### TEXTO DE ORIGEN
·····
Lo atestigua, entre otras, la célebre conspiración del hotel Palace de 1916, cuando lo más granado del capitalismo patrio se reunió para frenar el impuesto extraordinario que quería imponer el ministro de Hacienda, Santiago Alba, a los burgueses de la época por los beneficios estratosféricos obtenidos tras estallar la Gran Guerra. Cambó no hablaba solo en nombre de los empresarios catalanes, sino que a la rebelión contra el impuesto se unió la aristocracia económica vasca representada por Ramón de la Sota.

Vascos y catalanes —con el respaldo de los caciques castellanos— lograron su objetivo y el impuesto, tiempo después, pasó a mejor vida. Vendrían muchos más contubernios contra decisiones del consejo de ministros.

No era, desde luego, la primera concesión. El propio Cánovas del Castillo —referente de los conservadores españoles, siempre defensores de la unidad de la patria— fue quien restauró el Concierto vasco en 1876, y aunque en principio tenía un carácter abolicionista de los derechos históricos forales tras las guerras carlistas, lo cierto es que, finalmente, otorgó una enorme autonomía financiera a las tres diputaciones vascas que hoy, siglo y medio después, se mantiene viva.
·····
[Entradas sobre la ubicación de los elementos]

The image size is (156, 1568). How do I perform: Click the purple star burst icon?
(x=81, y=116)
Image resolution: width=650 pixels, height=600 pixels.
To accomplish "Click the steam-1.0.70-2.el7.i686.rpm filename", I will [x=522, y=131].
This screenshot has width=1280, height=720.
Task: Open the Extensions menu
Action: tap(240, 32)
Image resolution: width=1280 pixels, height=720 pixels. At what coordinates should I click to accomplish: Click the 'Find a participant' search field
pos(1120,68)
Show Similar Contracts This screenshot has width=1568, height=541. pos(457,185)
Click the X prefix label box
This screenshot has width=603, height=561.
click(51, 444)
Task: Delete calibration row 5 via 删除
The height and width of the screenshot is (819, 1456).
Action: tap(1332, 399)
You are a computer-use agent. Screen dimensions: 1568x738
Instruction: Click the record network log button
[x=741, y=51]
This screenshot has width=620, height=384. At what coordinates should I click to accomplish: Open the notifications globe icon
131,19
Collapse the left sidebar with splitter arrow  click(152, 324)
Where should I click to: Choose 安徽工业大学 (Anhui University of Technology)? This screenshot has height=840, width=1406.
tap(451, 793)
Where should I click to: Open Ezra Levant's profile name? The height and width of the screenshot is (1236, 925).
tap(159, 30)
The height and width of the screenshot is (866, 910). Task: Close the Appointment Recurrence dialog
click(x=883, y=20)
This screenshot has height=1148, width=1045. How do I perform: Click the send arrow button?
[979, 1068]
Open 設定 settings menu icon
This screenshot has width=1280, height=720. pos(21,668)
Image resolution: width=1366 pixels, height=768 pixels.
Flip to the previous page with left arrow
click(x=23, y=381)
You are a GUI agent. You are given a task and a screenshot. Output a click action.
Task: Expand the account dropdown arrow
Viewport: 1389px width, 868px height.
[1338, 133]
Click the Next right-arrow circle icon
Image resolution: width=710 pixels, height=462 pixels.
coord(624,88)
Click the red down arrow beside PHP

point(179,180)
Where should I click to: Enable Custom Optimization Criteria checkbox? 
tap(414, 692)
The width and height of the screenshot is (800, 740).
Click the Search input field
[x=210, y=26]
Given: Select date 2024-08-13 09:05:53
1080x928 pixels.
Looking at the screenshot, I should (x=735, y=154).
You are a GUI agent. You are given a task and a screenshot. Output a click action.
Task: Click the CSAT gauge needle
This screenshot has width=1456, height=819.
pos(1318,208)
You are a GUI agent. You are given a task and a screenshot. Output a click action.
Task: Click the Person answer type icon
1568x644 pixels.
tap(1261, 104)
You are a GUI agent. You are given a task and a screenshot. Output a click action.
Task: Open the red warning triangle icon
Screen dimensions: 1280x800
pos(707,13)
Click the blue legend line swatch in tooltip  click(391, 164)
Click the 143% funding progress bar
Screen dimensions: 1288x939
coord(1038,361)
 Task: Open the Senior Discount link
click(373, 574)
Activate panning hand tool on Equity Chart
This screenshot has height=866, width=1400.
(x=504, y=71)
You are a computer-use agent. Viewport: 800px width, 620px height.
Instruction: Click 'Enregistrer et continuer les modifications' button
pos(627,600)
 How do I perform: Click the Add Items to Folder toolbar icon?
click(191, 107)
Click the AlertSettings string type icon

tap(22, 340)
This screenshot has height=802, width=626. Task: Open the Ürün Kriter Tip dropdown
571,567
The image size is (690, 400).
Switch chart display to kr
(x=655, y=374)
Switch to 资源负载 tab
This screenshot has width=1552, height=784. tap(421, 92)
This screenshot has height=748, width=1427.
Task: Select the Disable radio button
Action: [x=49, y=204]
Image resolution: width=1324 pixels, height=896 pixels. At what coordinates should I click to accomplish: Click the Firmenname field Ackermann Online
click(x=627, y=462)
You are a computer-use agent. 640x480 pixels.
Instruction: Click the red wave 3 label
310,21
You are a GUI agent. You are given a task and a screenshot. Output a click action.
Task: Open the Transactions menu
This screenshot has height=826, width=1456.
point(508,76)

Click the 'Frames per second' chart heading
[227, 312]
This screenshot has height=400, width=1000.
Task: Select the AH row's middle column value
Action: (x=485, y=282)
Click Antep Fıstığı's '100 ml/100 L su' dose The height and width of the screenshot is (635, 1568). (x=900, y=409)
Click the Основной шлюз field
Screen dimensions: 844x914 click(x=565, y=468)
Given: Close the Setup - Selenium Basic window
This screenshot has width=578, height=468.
·····
### CONSIGNAS DEL EJERCICIO
A. Transcribe literalmente del texto de origen el tramo que va desde "Vascos y catalanes" hasta "se mantiene viva.".
B. Decide si cada afirmación concuerda con el texto de origen; contesta sí o no y cita textualmente las palabras que lo determinan. (i) En 1916 el ministro de Hacienda era Santiago Alba. (ii) Ramón de la Sota representaba a los empresarios catalanes. (iii) Cánovas del Castillo restauró el Concierto vasco en 1876.

### RESPUESTAS
A.
Vascos y catalanes —con el respaldo de los caciques castellanos— lograron su objetivo y el impuesto, tiempo después, pasó a mejor vida. Vendrían muchos más contubernios contra decisiones del consejo de ministros.

No era, desde luego, la primera concesión. El propio Cánovas del Castillo —referente de los conservadores españoles, siempre defensores de la unidad de la patria— fue quien restauró el Concierto vasco en 1876, y aunque en principio tenía un carácter abolicionista de los derechos históricos forales tras las guerras carlistas, lo cierto es que, finalmente, otorgó una enorme autonomía financiera a las tres diputaciones vascas que hoy, siglo y medio después, se mantiene viva.

B.
(i) Sí: "el ministro de Hacienda, Santiago Alba"
(ii) No: "la aristocracia económica vasca representada por Ramón de la Sota"
(iii) Sí: "fue quien restauró el Concierto vasco en 1876"